In this case, WebGPU would have to pause and wait for the GPU to finish using the
buffer for rendering.
This is unlikely to happen in our example above. We don't directly update the
uniform buffer. Instead we update a transfer buffer and then later, ask the GPU
to copy it to the uniform buffer.
This issue would be more likely to come up if we update a buffer directly on the
GPU using a compute shader.
* **Compute matrix math with offsets**
The math library we created in [the series on matrix math](webgpu-matrix-math.html)
Generates `Float32Array`s as outputs and takes in `Float32Array`s as inputs.
It can modify a `Float32Array` in place. But, what it can't do is update a
`Float32Array` at some offset.
This is why, in our loop where we update our per object uniform values,
for each object we have to create 2 `Float32Array` views into our mapped
buffer. For 10000 objects that's creating 20000 of these temporary views.
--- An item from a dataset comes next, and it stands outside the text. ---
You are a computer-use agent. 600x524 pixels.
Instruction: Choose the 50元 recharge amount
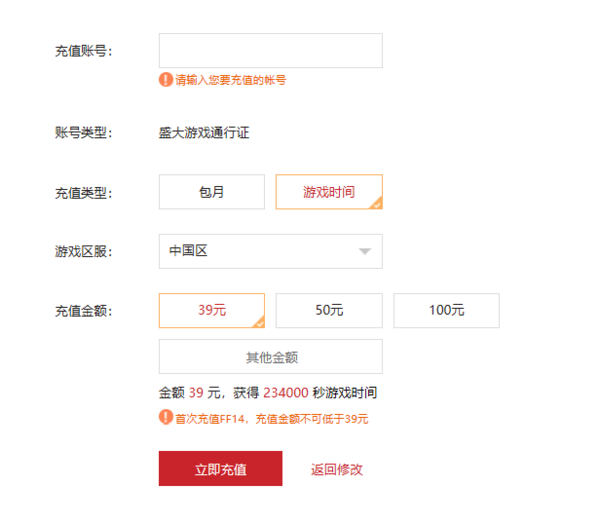pyautogui.click(x=329, y=310)
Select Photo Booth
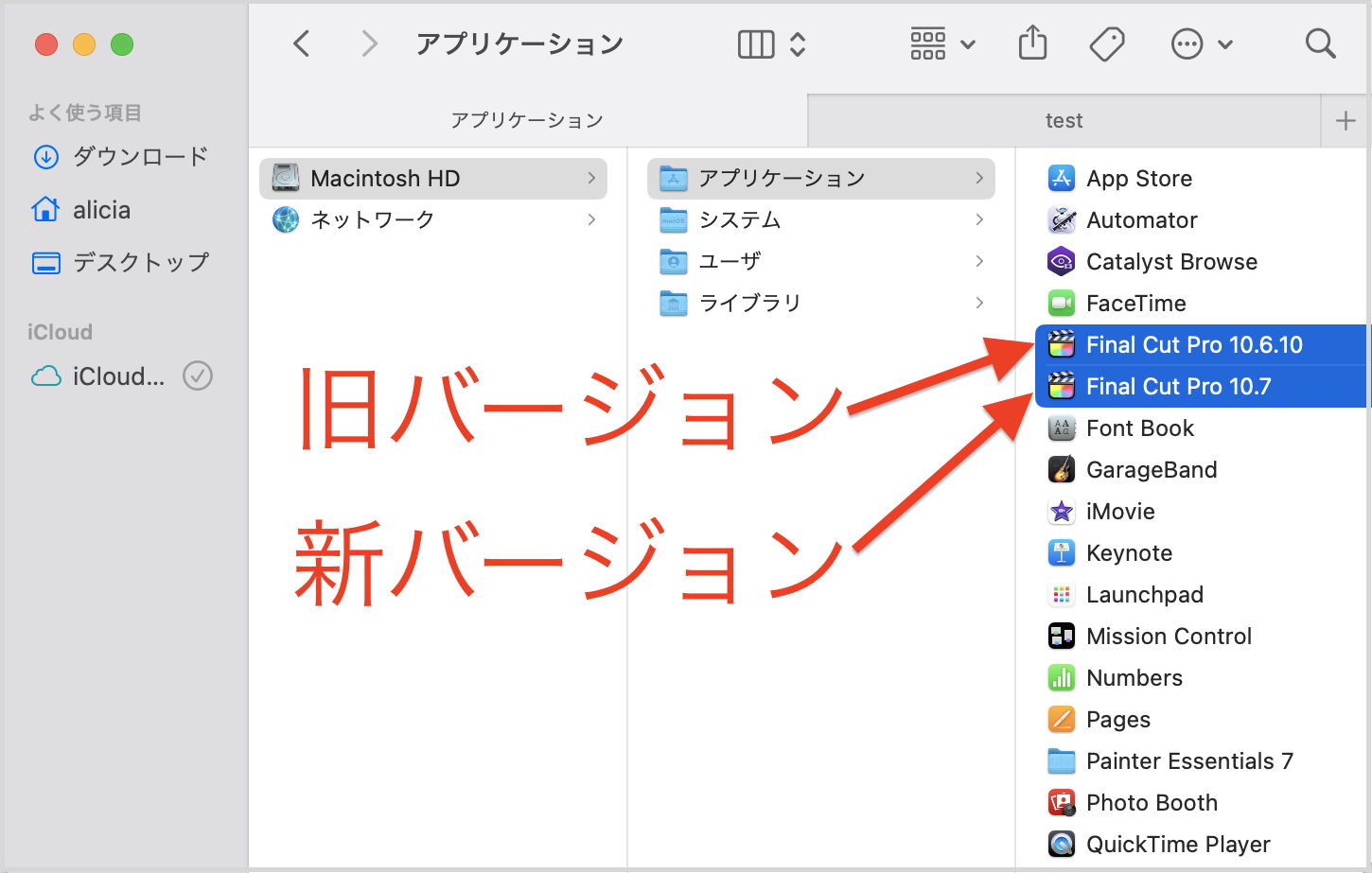Viewport: 1372px width, 873px height. click(1152, 802)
Adding offsets to every input would make them burdensome to use in my opinion
but, just as a test, I wrote a modified version of the math functions that
take an offset. In other words.
```js
mat4.multiply(a, b, dst);
```
becomes
```js
mat4.multiply(a, aOffset, b, bOffset, dst, dstOffset);
```
[It appears to be about 7% faster to use the offsets](../webgpu-optimization-step6-use-mapped-buffers-math-w-offsets.html).
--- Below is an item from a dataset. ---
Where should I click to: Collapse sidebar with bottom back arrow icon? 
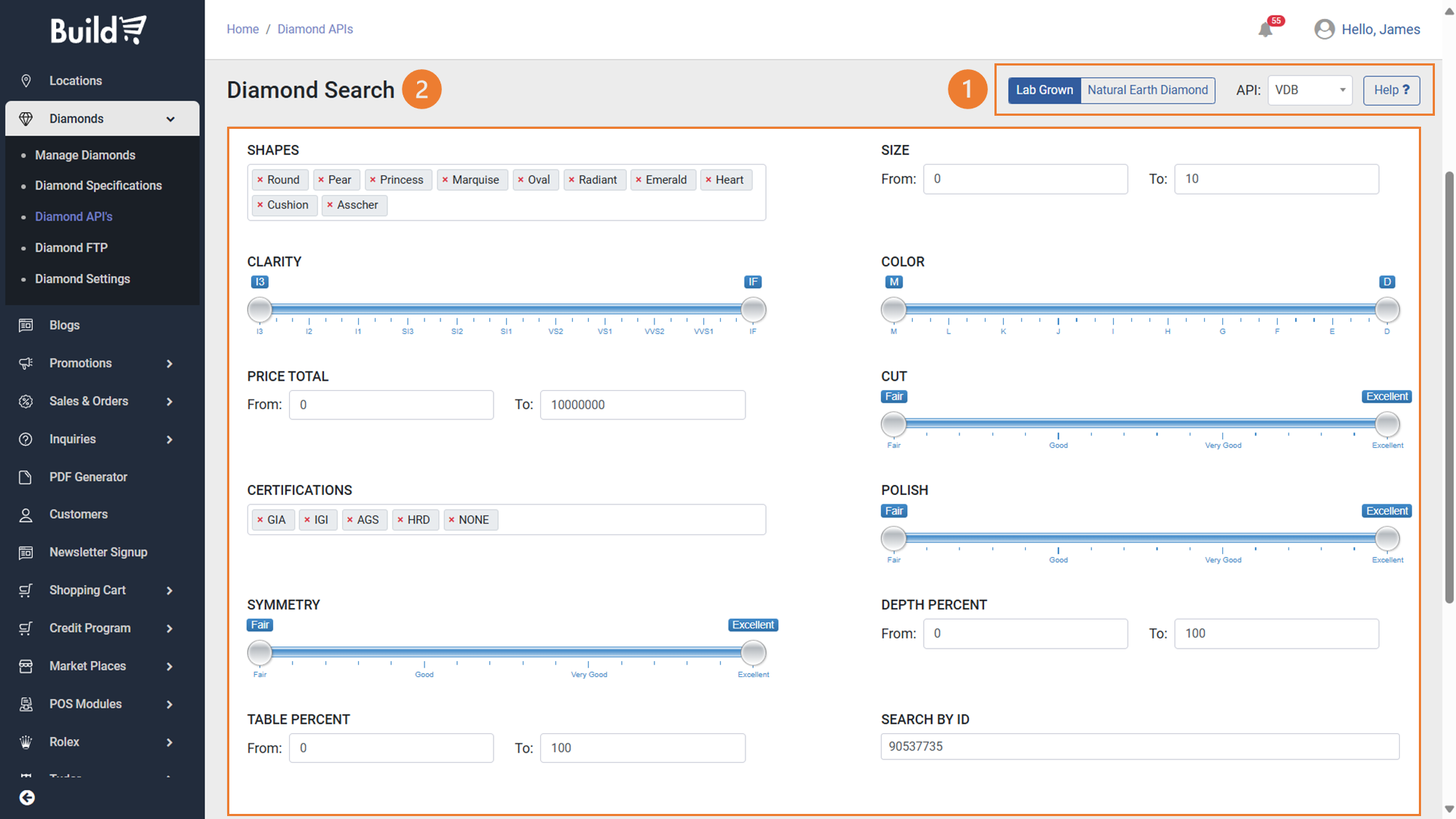(27, 798)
It's up to you if you feel that's worth it. For me personally, I'd prefer to keep it simple to use.
I'm rarely trying to draw 10000 things but it's good to know, if I wanted to squeeze out more performance,
this is one place I might find some.
* **Directly map the uniform buffer**
In our example above we map a transfer buffer, a buffer that only has `COPY_SRC` and `MAP_WRITE`
usage flags. We then have to call `encoder.copyBufferToBuffer` to copy the contents into the
actual uniform buffer.
It would be much nicer if we could directly map the uniform buffer and avoid the copy.
Unfortunately, that's ability is not available in WebGPU version 1 but it is being
considered as an optional feature sometime in the future.
* **Indirect Drawing**
Indirect drawing refers to draw commands that take their input from a GPU buffer.
```js
pass.draw(vertexCount, instanceCount, firstVertex, firstInstance); // direct
pass.drawIndirect(someBuffer, offsetIntoSomeBuffer); // indirect
```
In the indirect case above, `someBuffer` is a 16 byte portion of a buffer that holds
`[vertexCount, instanceCount, firstVertex, firstInstance]`.
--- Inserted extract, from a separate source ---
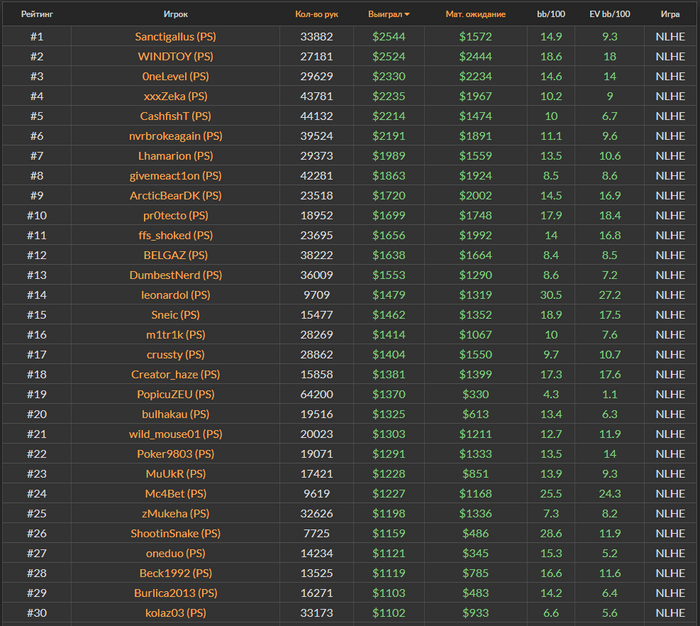Click the Рейтинг column header
700x626 pixels.
click(37, 15)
The advantage to indirect draw is that can have the GPU itself, fill out the values.
You can even have the GPU set `vertexCount` and/or `instanceCount` to zero when you
don't want that thing to be drawn.
Using indirect drawing, you could do things like, for example, passing all of the
object's bounding box or bounding sphere to the GPU and then have the GPU do
frustum culling and if the object is inside the frustum it would update that
object's indirect drawing parameter to be drawn, otherwise it would update them
to not be drawn. "frustum culling" is a fancy way to say "check if the object
is possibly inside the frustum of the camera. We talked about frustums in
[the article on perspective projection](webgpu-persective-projection.html).
* **Render Bundles**
Render bundles let you pre-record a bunch of command buffer commands and then
request them to be executed later. This can be useful, especially if your scene
is relatively static, meaning you don't need to add or remove objects later.
There's a great article [here](https://toji.dev/webgpu-best-practices/render-bundles)
that combines render bundles, indirect draws, GPU frustum culling, to show
some ideas for getting more speed in specialized situations.